Non di meno, la sessualità e la libertà di disporne, essendo due aspetti intimi della persona, si pongono in correlazione anche con la capacità di agire. Sotto questo aspetto, nell’assetto normativo italiano, la sfera della sessualità delle persone disabili può venire in considerazione almeno su tre diversi livelli, che possono distinguersi per la rilevanza, diretta o indiretta, che alcuni fatti ad essa correlati hanno per il diritto penale o per il diritto civile.

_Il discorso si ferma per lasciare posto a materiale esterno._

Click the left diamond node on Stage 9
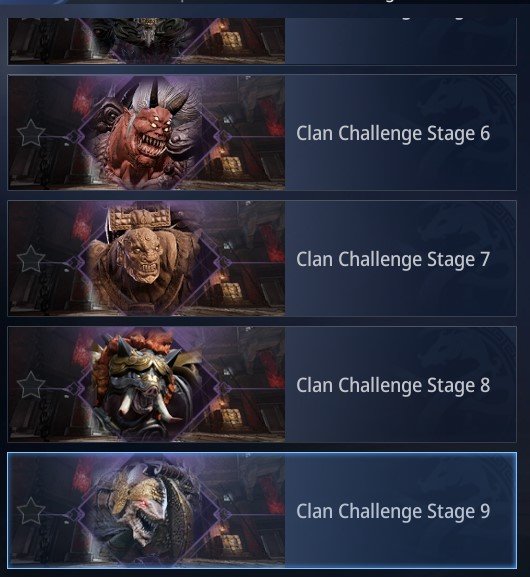click(74, 514)
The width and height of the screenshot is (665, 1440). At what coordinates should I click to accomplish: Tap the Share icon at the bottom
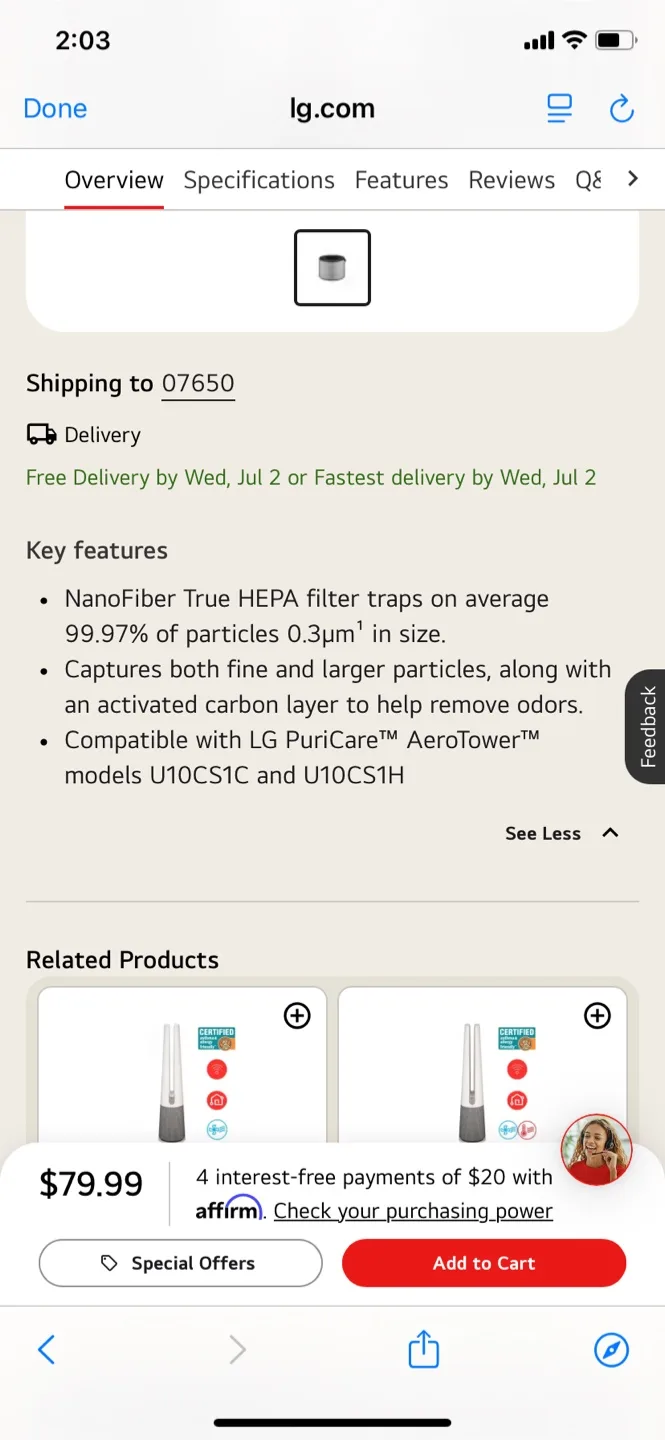423,1349
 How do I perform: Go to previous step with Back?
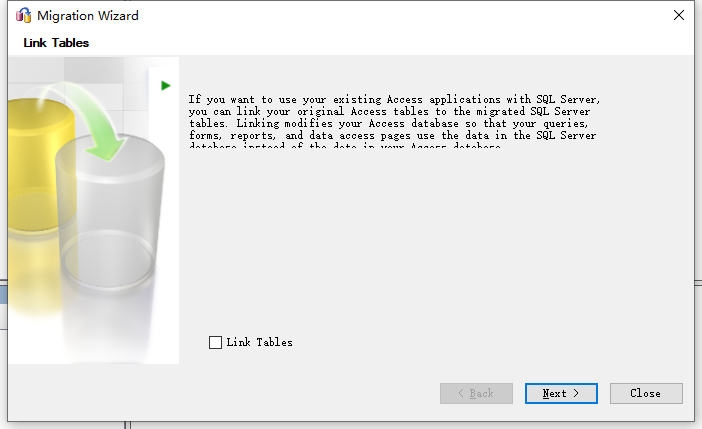(476, 393)
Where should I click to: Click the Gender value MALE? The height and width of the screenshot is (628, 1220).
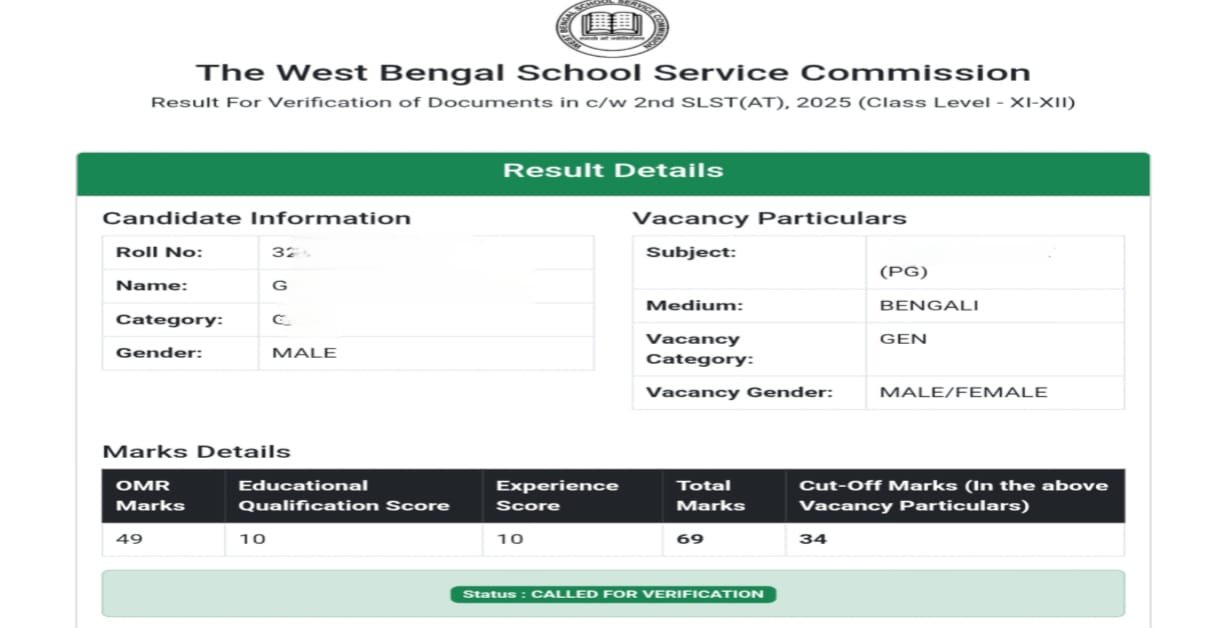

Nell’ambito del diritto penale la libertà di autodeterminazione delle persone disabili nella sfera sessuale emerge, anche se indirettamente, con riferimento al reato di violenza sessuale. Fino alla riforma del 1996, quando è stato introdotto l’articolo 609-bis, i soggetti che intrattenevano rapporti sessuali con persone con disabilità erano ritenuti responsabili di violenza sessuale senza possibilità di poter fornire alcuna prova contraria[27]. L’ordinamento assumeva, infatti, che la persona disabile fosse sempre incapace di autodeterminarsi nella sfera sessuale e chi condivideva con lei una relazione sessuale era condannato come soggetto abusante di una situazione di inferiorità. Dopo la riforma la situazione è sostanzialmente cambiata, configurandosi il reato solo quando il soggetto non disabile abbia approfittato della condizione di disabilità del partner. L’accertamento tanto della condizione di inferiorità, tanto dell’abuso compete al giudice, attraverso l’esame delle condotte poste in essere dall’imputato[28]. La novella del 1996 ha avuto il merito, nel solco di quanto indicato dalle Regole Standard dell’Onu, di contemperare l’esigenza di protezione della persona con disabilità, con quella di non impedirle la realizzazione della vita sessuale e affettiva. In tal modo, è stato eliminato un implicito divieto confliggente con più diritti fondamentali ed è stato garantito quanto l’ordinamento stabilisce per la generalità dei consociati[29].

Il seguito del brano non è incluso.